> [Action item] Retype, with no pictures, each line from the one that holds "Where should I click to: Click the lower" through the last line of the entries below, both included.

> [Input material]
****************

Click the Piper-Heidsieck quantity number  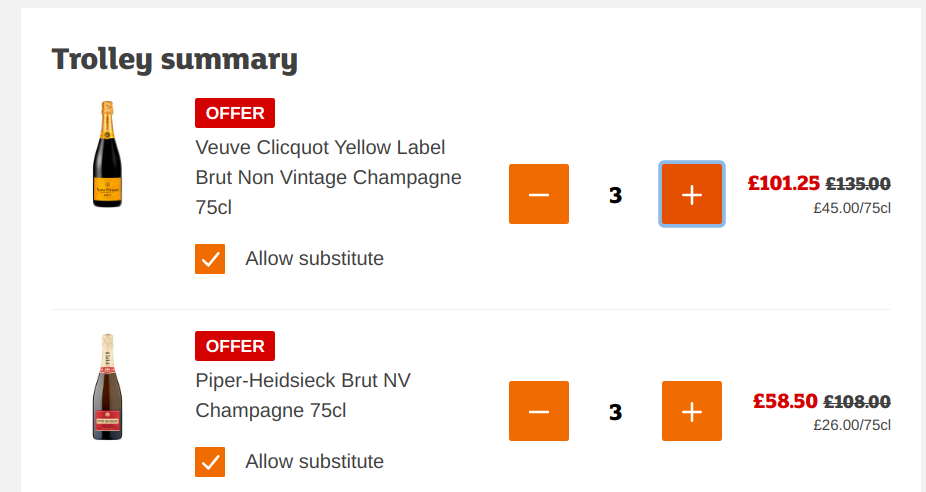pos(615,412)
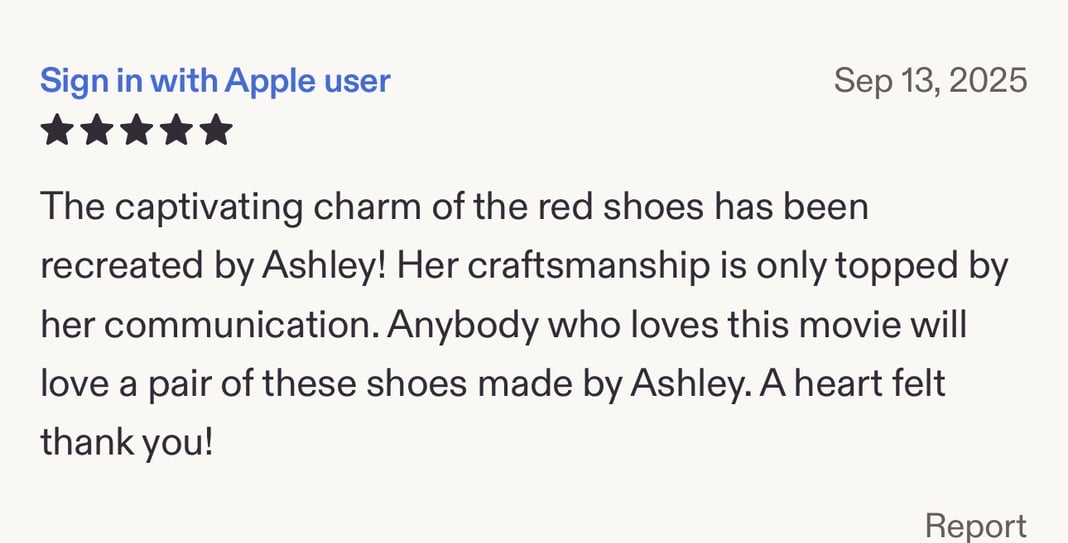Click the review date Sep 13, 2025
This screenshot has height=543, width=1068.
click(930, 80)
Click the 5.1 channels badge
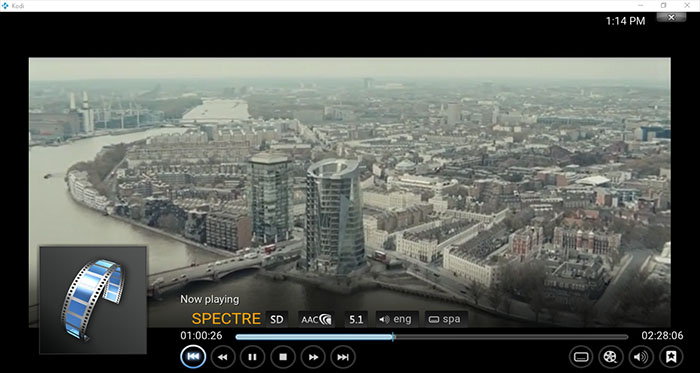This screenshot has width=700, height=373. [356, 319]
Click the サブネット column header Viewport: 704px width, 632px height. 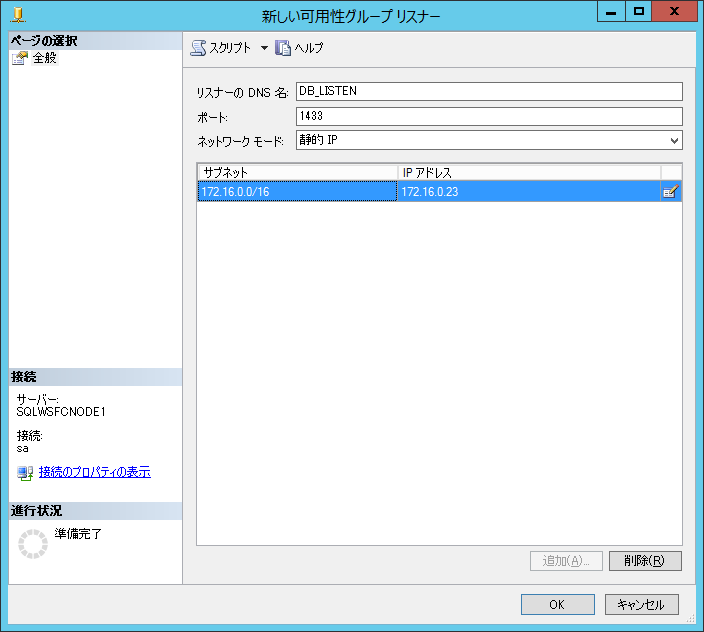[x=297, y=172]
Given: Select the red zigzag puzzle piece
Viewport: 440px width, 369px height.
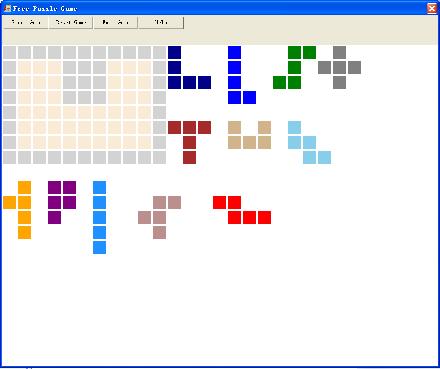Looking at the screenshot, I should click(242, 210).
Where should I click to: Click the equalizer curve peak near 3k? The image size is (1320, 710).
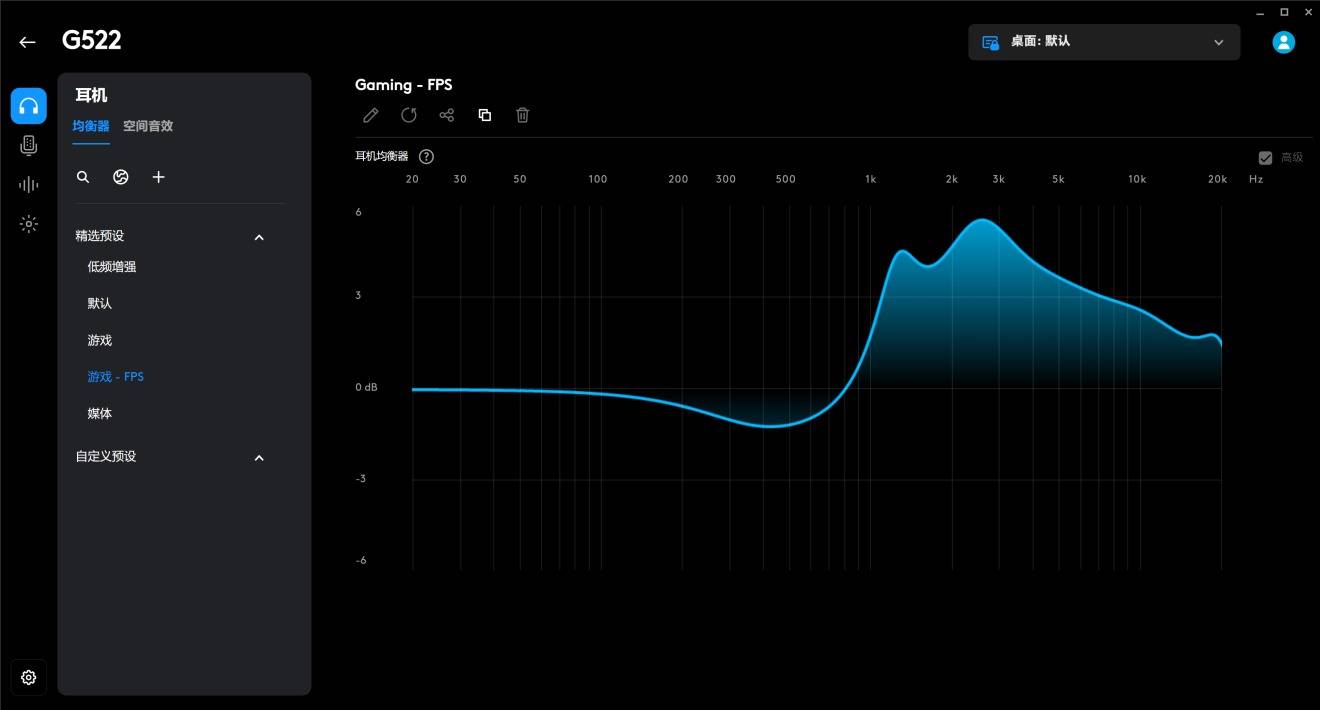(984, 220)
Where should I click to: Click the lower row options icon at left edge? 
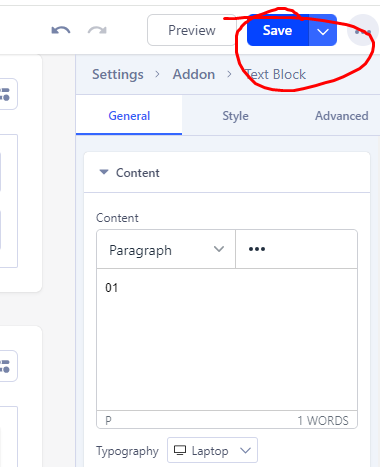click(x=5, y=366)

****************

> [Answer to this task]
Where should I click to: Click the lower row options icon at left edge? 
click(x=5, y=366)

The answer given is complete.